### PROBLEM
The records follow. Retype them without a single change.

Stored items
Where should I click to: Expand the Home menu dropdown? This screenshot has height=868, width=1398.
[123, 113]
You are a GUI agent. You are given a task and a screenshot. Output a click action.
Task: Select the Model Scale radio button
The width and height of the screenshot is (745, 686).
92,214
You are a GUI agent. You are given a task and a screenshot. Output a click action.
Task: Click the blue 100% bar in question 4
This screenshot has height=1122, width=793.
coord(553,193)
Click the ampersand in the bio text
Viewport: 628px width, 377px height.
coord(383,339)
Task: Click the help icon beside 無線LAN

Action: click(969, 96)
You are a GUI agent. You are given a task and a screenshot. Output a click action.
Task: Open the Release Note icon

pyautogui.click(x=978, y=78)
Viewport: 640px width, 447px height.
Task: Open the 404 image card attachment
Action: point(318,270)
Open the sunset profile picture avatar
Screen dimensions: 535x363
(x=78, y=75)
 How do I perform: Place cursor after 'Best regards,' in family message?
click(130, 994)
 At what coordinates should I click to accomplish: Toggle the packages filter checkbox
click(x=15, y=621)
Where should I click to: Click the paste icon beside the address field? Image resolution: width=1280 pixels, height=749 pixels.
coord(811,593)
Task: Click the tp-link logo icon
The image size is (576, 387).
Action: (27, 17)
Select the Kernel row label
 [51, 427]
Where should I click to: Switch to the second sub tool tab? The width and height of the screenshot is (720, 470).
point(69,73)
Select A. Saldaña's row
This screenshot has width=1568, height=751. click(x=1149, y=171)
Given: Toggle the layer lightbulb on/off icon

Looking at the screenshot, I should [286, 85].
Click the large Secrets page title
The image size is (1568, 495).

### RESPONSE
Where should I click to: Expand the Home menu dropdown? This screenshot has height=868, width=1398.
[123, 113]
You are a GUI agent. You are given a task and a screenshot. Output a click action.
Task: Select the Model Scale radio button
The width and height of the screenshot is (745, 686).
92,214
You are a GUI agent. You are given a task and a screenshot. Output a click action.
Task: Click the blue 100% bar in question 4
This screenshot has height=1122, width=793.
coord(553,193)
Click the ampersand in the bio text
Viewport: 628px width, 377px height.
coord(383,339)
Task: Click the help icon beside 無線LAN

Action: click(969, 96)
You are a GUI agent. You are given a task and a screenshot. Output a click action.
Task: Open the Release Note icon

pyautogui.click(x=978, y=78)
Viewport: 640px width, 447px height.
Task: Open the 404 image card attachment
Action: point(318,270)
Open the sunset profile picture avatar
Screen dimensions: 535x363
(x=78, y=75)
 How do I perform: Place cursor after 'Best regards,' in family message?
click(130, 994)
 At what coordinates should I click to accomplish: Toggle the packages filter checkbox
click(x=15, y=621)
Where should I click to: Click the paste icon beside the address field? Image resolution: width=1280 pixels, height=749 pixels.
coord(811,593)
Task: Click the tp-link logo icon
The image size is (576, 387).
Action: (27, 17)
Select the Kernel row label
 [51, 427]
Where should I click to: Switch to the second sub tool tab? The width and height of the screenshot is (720, 470).
point(69,73)
Select A. Saldaña's row
This screenshot has width=1568, height=751. click(x=1149, y=171)
Given: Toggle the layer lightbulb on/off icon

Looking at the screenshot, I should [286, 85].
Click the large Secrets page title
The image size is (1568, 495).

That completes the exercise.